Imagine yourself in this situation and how you would feel when you finally receive an offer from the company in which it claims that three years post-license it has been paid only a total of $1.5 million, and thus your university is to receive not quite $25,000.

The scenario above is not only far from improbable, it is completely true. The researcher is Alejandro Alagon of the Institute of Biotechnology of the National University of Mexico (IBT/UNAM), the companies involved are Schering AG in Germany, and Teijin in Japan, and the product is a plasminogen activator from the vampire bat.

Begging the question of where the real vampires reside, in 1983 Alagon became interested in the biochemistry underlying the biological phenomenon that when vampire bats from Mexico bite cows or other mammals, the wound, though exceedingly small, bleeds profusely, and that when these same bats bite each other, the wound coagulates almost instantly. He was then engaged in a collaboration with a young German researcher working at a University in Lausanne, Switzerland that also involved hematologically active proteins from exotic species, and Alagon shared this insight as well as some data showing significant clot-dissolving abilities of saliva from vampire bats against bovine blood clots. Shortly thereafter, the young German scientist took a position with Schering AG, and took with him knowledge of this potentially novel plasminogen activator.

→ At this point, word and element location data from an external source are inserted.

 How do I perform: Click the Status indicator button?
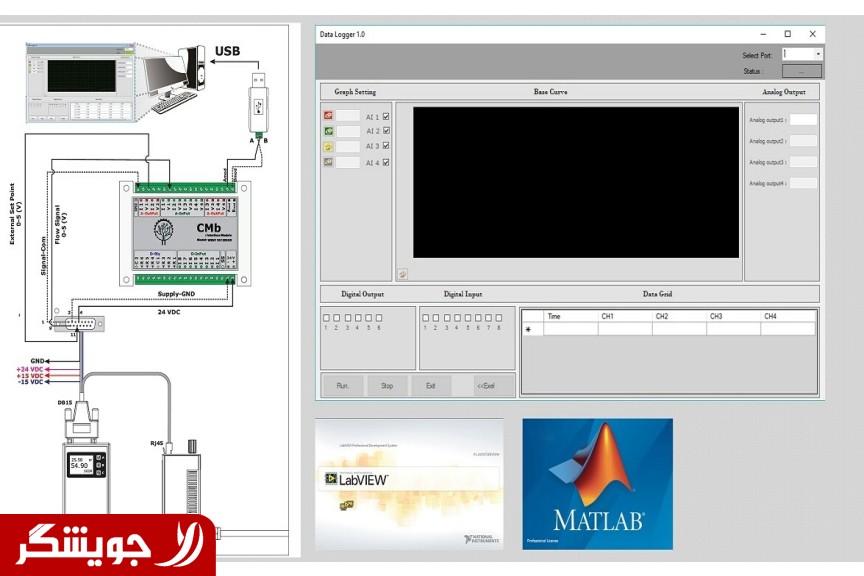click(802, 71)
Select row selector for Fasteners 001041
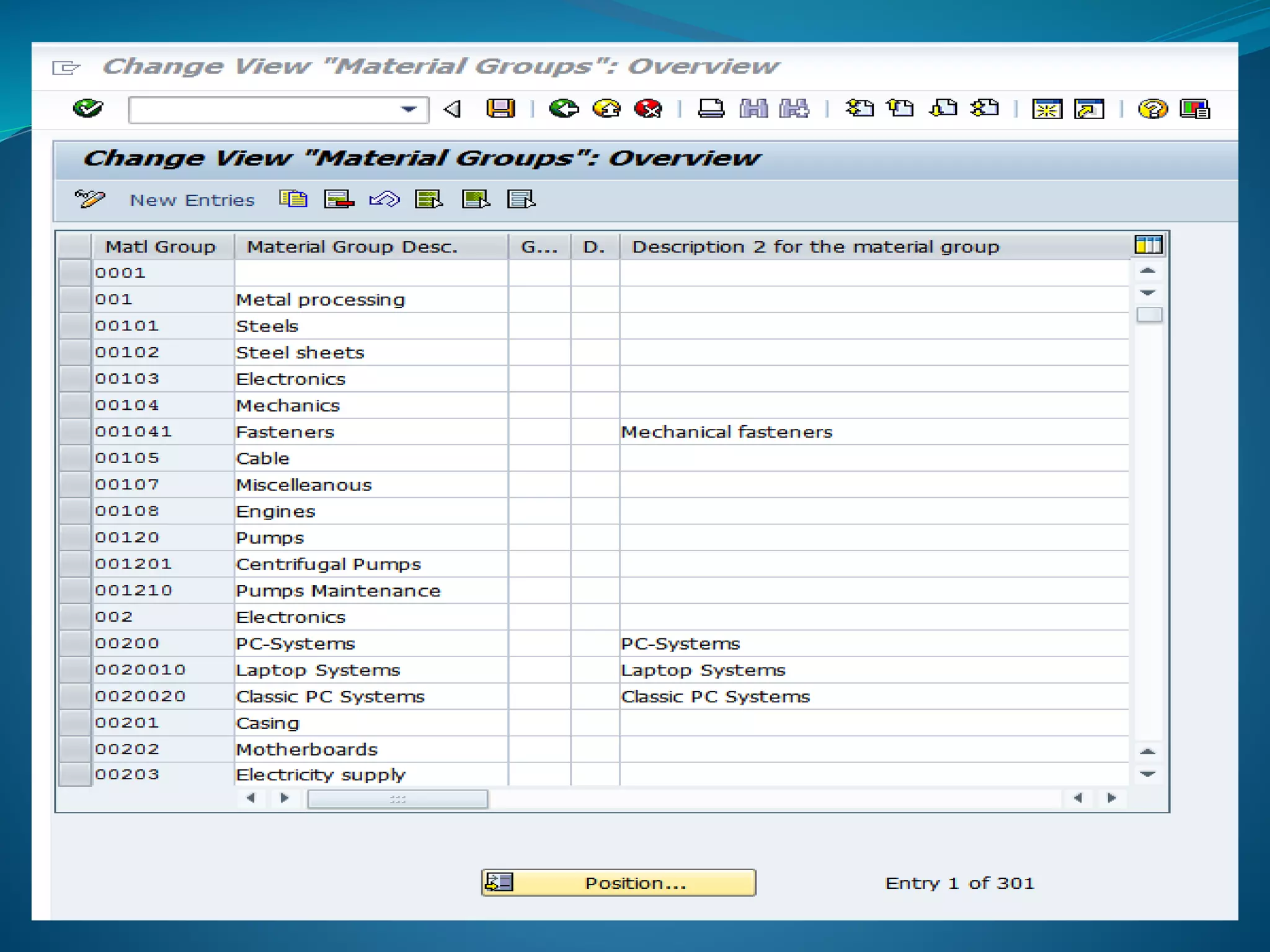1270x952 pixels. [x=74, y=431]
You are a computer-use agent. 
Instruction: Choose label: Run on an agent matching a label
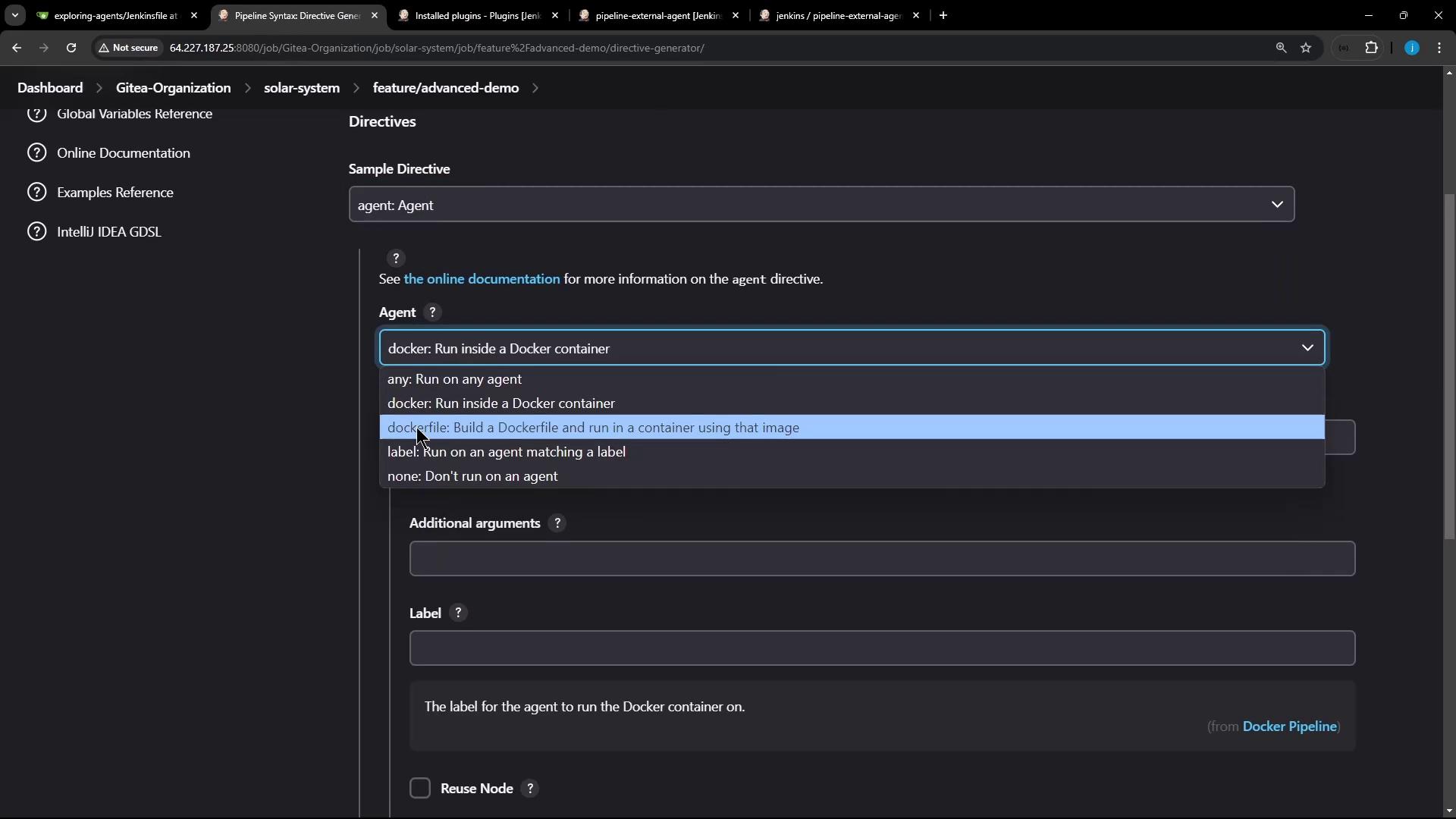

Their collaboration continued, during which time Alagon discovered that the bat protein had a specificity for fibrin that was many times greater than other commercially produced tissue plasminogen activators (tPAs). This finding, which resulted in the seminar of the scenario above, was particularly pharmaceutically valuable because even the best tPAs do not bind exclusively to fibrin in blood clots, but also activate circulating plasminogen to a small, but nonetheless pharmacologically disturbing degree. Additionally, when the recombinant version of Alagon's mRNA became available, through the means described above, Schering discovered that only one-third the dose was needed to dissolve human blood clots as that of its most important potential competitor in the billion-dollar clot-dissolving market. Schering pursued the project vigorously for some years, and in October 1997 issued a glowing press release announcing a license agreement for vampire bat plasminogen activator (DSPA) with Teijin of Osaka, Japan that contained the following language: “. . . the third-generation plasminogen activator has clear advantages over streptokinase/urokinase and tPA . . . Schering has compiled a comprehensive preclinical description of the effects of DSPA and demonstrated it in phase I and IIa clinical trials in humans.” It even attempted to make public relations hay by including the sentence: “Schering researchers have been able to isolate and characterize the drug substance DSPA in cooperation with colleagues from the University of Mexico,” while overlooking the fact that they neither thought to inform their Mexican colleagues of the agreement, nor had any intention of paying them one red cent.

After years of the tortured script sketched earlier, in April of 1999, the director of the IBT wrote to the Schering lawyers acknowledging receipt a few months previously of their admission that UNAM was owed remuneration, and asking for the terms of the Teijin–Schering agreement, which would be held in the strictest confidence. In July, Schering responded that their total payment to date was $1.5 million.

Finally, in March of this year, Alagon wrote again to Schering's lawyers asking for some documentation of the claimed $1.5 million received from Teijin since 1997 and ended his letter as follows: “We are all very distressed that what should have been a stellar example to the world of the mutual benefits accruing when a major European pharmaceutical company enters into a relationship with a developing country laboratory has deteriorated to this unbecoming display of feet-dragging and tight-fisted behavior on your part. It is still not too late to redeem this unfortunate situation.”

Until now, Schering has not seen a need to reply. Its silence, commensurate with its actions, does however speak “whole volumes in folio” to every researcher in the so-called developing countries, and should echo loudly in the chambers of the bureaucrats who endlessly draft their self-serving biodiversity agreements.